- RECORDS FOR THIS TASK:
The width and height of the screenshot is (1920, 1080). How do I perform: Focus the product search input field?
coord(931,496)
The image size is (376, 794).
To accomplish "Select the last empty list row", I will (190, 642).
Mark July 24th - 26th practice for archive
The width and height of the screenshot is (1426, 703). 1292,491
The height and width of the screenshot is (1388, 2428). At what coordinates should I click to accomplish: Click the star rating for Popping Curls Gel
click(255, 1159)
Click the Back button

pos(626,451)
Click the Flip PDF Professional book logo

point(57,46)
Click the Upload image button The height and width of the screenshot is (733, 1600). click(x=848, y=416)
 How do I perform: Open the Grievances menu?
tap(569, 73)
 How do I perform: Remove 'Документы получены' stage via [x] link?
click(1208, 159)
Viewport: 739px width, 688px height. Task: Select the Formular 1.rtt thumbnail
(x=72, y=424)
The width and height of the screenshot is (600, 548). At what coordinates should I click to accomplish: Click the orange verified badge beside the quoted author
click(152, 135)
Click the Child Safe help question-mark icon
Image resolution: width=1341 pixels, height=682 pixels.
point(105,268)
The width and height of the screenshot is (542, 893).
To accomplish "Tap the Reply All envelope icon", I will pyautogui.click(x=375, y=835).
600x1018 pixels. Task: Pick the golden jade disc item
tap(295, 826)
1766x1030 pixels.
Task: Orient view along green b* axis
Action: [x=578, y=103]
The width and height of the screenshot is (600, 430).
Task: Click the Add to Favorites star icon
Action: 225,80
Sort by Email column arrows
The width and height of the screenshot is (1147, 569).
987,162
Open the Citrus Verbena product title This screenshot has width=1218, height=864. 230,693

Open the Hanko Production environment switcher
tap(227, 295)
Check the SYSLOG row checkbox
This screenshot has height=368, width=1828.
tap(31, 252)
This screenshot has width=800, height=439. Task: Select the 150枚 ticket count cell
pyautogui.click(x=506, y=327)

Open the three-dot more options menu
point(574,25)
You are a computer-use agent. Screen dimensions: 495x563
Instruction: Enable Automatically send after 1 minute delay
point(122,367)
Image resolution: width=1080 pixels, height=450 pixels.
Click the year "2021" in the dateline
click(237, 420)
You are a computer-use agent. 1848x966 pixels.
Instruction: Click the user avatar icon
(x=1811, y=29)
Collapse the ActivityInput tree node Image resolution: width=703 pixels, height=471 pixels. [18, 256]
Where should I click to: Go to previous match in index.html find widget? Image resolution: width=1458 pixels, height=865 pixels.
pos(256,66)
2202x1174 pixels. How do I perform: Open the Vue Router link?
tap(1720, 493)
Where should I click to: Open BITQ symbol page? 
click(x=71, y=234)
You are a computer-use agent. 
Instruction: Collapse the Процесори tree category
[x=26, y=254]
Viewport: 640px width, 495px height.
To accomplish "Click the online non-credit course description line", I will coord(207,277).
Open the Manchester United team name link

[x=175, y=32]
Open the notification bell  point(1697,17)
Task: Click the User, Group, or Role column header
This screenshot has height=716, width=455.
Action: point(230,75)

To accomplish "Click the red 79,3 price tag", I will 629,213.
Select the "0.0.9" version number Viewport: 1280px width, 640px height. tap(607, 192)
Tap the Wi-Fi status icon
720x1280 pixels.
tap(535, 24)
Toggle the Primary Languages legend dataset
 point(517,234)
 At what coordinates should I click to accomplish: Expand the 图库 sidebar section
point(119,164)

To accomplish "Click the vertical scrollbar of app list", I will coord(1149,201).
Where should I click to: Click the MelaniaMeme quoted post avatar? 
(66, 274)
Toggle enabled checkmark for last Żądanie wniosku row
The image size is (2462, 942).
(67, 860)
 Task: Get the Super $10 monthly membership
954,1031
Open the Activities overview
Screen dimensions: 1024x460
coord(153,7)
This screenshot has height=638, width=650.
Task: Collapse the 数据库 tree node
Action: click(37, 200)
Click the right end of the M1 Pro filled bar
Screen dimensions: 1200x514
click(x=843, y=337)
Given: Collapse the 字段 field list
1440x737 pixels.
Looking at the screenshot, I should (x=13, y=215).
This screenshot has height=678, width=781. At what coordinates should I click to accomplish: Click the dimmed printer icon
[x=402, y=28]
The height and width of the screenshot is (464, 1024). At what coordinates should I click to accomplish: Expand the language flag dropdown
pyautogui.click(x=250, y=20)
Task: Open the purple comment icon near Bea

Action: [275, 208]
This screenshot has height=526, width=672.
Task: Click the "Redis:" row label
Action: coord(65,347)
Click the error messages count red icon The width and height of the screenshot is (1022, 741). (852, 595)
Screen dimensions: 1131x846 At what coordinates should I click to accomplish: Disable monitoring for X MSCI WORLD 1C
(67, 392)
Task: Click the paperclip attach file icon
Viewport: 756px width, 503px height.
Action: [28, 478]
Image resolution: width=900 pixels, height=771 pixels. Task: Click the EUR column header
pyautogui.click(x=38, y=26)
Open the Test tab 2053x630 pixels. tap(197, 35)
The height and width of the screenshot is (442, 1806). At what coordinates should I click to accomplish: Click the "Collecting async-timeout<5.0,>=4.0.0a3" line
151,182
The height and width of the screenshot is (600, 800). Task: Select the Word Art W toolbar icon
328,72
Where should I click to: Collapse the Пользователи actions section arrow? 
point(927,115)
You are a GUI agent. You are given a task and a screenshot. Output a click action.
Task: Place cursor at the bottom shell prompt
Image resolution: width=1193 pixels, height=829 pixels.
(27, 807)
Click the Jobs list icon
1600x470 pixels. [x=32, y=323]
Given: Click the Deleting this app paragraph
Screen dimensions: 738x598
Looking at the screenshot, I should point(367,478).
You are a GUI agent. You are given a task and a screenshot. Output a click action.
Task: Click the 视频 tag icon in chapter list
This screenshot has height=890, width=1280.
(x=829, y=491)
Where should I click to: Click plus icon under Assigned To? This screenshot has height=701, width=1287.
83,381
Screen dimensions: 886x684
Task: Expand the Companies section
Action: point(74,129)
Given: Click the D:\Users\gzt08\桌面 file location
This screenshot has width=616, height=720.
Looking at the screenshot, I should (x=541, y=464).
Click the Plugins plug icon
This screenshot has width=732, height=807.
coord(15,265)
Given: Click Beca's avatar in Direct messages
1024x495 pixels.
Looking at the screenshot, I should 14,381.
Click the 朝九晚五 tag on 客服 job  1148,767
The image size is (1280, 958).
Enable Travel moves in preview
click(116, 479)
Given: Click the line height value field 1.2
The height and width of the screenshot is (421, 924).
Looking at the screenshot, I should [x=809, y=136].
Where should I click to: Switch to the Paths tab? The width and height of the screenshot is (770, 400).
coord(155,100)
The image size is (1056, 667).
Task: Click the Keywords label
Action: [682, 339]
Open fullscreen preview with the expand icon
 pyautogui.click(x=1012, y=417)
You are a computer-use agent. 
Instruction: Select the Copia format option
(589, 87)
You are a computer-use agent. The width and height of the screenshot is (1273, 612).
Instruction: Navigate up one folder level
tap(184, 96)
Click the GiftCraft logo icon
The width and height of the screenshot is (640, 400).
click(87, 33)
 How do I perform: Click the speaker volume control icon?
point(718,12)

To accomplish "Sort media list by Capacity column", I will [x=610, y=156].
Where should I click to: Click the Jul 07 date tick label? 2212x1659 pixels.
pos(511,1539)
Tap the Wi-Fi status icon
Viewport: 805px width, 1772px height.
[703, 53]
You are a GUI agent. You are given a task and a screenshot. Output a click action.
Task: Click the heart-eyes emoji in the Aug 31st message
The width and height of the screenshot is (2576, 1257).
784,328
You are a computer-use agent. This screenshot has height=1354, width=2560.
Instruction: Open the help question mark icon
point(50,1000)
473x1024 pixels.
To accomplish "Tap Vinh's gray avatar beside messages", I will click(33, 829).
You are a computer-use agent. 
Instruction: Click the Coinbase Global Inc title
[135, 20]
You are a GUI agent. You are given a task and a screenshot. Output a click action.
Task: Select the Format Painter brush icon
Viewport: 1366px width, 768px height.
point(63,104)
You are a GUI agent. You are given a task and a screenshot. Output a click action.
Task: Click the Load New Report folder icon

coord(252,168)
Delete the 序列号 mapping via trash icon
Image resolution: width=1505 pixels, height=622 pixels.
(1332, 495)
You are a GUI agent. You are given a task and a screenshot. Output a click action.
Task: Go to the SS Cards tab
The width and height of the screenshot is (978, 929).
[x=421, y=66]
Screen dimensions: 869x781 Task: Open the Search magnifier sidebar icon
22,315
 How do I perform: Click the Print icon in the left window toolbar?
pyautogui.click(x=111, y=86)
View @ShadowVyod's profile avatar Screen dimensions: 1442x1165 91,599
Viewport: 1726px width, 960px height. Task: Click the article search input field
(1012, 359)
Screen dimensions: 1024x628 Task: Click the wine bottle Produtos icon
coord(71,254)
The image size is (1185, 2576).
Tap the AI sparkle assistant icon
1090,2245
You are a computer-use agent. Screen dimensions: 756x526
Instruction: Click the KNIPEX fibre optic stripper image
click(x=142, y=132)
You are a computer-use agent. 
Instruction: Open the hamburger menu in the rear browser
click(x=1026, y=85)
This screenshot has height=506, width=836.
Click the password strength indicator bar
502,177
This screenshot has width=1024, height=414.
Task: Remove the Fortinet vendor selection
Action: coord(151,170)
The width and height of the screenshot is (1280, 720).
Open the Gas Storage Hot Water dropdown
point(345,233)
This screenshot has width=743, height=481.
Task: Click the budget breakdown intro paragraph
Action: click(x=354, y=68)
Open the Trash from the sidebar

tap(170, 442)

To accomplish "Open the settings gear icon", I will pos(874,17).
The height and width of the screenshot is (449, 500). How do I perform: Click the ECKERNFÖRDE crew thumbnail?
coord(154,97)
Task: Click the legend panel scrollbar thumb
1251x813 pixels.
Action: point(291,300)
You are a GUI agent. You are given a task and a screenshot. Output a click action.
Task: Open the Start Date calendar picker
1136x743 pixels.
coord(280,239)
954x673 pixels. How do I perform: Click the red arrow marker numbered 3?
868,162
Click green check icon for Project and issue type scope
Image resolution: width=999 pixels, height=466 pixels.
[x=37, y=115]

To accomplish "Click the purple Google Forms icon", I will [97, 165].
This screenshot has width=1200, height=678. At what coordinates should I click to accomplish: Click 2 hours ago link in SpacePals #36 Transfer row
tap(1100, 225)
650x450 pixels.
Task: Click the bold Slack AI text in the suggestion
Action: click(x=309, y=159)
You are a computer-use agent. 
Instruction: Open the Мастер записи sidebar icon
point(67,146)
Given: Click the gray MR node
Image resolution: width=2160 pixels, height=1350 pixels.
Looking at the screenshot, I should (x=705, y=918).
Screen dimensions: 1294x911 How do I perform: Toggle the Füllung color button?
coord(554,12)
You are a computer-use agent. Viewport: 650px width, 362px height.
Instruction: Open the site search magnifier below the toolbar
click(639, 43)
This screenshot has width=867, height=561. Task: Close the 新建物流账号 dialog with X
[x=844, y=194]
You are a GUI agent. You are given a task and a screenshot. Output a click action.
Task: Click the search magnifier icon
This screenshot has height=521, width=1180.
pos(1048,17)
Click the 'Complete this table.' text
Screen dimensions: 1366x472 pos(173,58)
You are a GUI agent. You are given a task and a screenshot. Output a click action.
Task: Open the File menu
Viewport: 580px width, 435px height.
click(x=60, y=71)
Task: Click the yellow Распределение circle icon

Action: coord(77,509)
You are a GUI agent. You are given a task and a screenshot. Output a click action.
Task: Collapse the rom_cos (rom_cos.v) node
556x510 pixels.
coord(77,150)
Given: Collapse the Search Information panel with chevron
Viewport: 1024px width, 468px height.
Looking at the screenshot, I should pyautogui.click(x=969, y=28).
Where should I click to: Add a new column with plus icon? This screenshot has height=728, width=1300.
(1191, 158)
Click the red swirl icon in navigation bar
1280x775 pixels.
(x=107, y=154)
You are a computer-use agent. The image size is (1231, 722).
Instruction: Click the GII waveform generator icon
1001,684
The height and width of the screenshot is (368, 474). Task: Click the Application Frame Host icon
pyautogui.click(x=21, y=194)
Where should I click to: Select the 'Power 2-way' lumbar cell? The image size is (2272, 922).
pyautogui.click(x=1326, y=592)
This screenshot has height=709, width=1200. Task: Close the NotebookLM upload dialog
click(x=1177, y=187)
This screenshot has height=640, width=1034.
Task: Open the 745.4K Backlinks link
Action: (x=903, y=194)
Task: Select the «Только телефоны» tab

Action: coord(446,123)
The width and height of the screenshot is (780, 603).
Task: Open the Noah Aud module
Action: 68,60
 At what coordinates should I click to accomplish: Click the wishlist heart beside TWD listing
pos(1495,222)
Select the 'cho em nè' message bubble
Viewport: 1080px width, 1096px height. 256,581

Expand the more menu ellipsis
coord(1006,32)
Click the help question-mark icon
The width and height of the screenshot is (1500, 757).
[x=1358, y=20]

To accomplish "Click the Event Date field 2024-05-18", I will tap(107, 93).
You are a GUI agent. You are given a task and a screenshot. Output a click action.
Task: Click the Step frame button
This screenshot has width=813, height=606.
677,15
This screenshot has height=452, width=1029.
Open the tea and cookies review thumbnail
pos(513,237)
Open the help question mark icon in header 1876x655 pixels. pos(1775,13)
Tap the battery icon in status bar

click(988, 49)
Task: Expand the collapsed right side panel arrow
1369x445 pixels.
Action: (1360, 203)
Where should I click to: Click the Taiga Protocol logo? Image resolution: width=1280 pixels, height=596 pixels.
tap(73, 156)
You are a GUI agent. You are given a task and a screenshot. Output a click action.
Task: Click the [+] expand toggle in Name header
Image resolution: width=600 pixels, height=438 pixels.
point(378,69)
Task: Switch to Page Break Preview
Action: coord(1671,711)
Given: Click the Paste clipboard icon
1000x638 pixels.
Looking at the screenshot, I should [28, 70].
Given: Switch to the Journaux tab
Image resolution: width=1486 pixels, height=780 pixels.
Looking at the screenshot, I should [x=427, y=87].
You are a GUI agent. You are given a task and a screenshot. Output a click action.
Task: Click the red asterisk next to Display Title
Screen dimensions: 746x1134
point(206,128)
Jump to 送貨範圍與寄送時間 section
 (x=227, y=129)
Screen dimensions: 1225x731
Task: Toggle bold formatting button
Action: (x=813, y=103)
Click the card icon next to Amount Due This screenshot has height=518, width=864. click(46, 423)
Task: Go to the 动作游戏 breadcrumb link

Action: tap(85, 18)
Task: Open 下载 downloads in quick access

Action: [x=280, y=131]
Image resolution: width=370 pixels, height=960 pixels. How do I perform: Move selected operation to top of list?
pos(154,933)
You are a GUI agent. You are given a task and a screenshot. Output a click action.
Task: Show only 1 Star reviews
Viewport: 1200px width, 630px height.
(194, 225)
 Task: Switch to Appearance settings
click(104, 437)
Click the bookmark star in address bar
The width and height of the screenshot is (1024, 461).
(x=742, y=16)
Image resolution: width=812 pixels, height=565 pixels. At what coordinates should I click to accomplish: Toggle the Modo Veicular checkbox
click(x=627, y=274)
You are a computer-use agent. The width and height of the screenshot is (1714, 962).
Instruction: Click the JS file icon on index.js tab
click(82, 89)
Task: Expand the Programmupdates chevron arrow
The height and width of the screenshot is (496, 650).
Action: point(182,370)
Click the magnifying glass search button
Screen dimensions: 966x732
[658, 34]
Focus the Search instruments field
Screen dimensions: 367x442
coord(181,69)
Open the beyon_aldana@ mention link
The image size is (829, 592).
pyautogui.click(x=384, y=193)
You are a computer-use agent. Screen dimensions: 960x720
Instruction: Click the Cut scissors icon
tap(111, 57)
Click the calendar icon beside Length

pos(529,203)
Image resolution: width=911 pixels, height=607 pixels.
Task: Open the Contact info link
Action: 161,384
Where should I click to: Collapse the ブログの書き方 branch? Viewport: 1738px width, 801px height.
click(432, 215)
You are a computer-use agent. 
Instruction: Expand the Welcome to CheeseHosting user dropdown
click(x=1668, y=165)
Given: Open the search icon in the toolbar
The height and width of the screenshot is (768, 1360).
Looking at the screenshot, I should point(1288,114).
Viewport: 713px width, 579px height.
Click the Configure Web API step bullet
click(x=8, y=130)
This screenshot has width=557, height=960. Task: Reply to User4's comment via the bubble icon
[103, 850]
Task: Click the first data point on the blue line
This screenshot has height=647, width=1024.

- REQUIRED ACTION:
In the entries above, the lines between the one holding "Viewport: 805px width, 1772px height." and the one holding "This screenshot has height=506, width=836.", inclusive, are to be printed exactly as written, and those alone.

- SOLUTION TO THE EXERCISE:
Viewport: 805px width, 1772px height.
[703, 53]
You are a GUI agent. You are given a task and a screenshot. Output a click action.
Task: Click the heart-eyes emoji in the Aug 31st message
The width and height of the screenshot is (2576, 1257).
784,328
You are a computer-use agent. This screenshot has height=1354, width=2560.
Instruction: Open the help question mark icon
point(50,1000)
473x1024 pixels.
To accomplish "Tap Vinh's gray avatar beside messages", I will click(33, 829).
You are a computer-use agent. 
Instruction: Click the Coinbase Global Inc title
[135, 20]
You are a GUI agent. You are given a task and a screenshot. Output a click action.
Task: Select the Format Painter brush icon
Viewport: 1366px width, 768px height.
point(63,104)
You are a GUI agent. You are given a task and a screenshot. Output a click action.
Task: Click the Load New Report folder icon

coord(252,168)
Delete the 序列号 mapping via trash icon
Image resolution: width=1505 pixels, height=622 pixels.
(1332, 495)
You are a GUI agent. You are given a task and a screenshot. Output a click action.
Task: Go to the SS Cards tab
The width and height of the screenshot is (978, 929).
[x=421, y=66]
Screen dimensions: 869x781 Task: Open the Search magnifier sidebar icon
22,315
 How do I perform: Click the Print icon in the left window toolbar?
pyautogui.click(x=111, y=86)
View @ShadowVyod's profile avatar Screen dimensions: 1442x1165 91,599
Viewport: 1726px width, 960px height. Task: Click the article search input field
(1012, 359)
Screen dimensions: 1024x628 Task: Click the wine bottle Produtos icon
coord(71,254)
The image size is (1185, 2576).
Tap the AI sparkle assistant icon
1090,2245
You are a computer-use agent. Screen dimensions: 756x526
Instruction: Click the KNIPEX fibre optic stripper image
click(x=142, y=132)
You are a computer-use agent. 
Instruction: Open the hamburger menu in the rear browser
click(x=1026, y=85)
This screenshot has height=506, width=836.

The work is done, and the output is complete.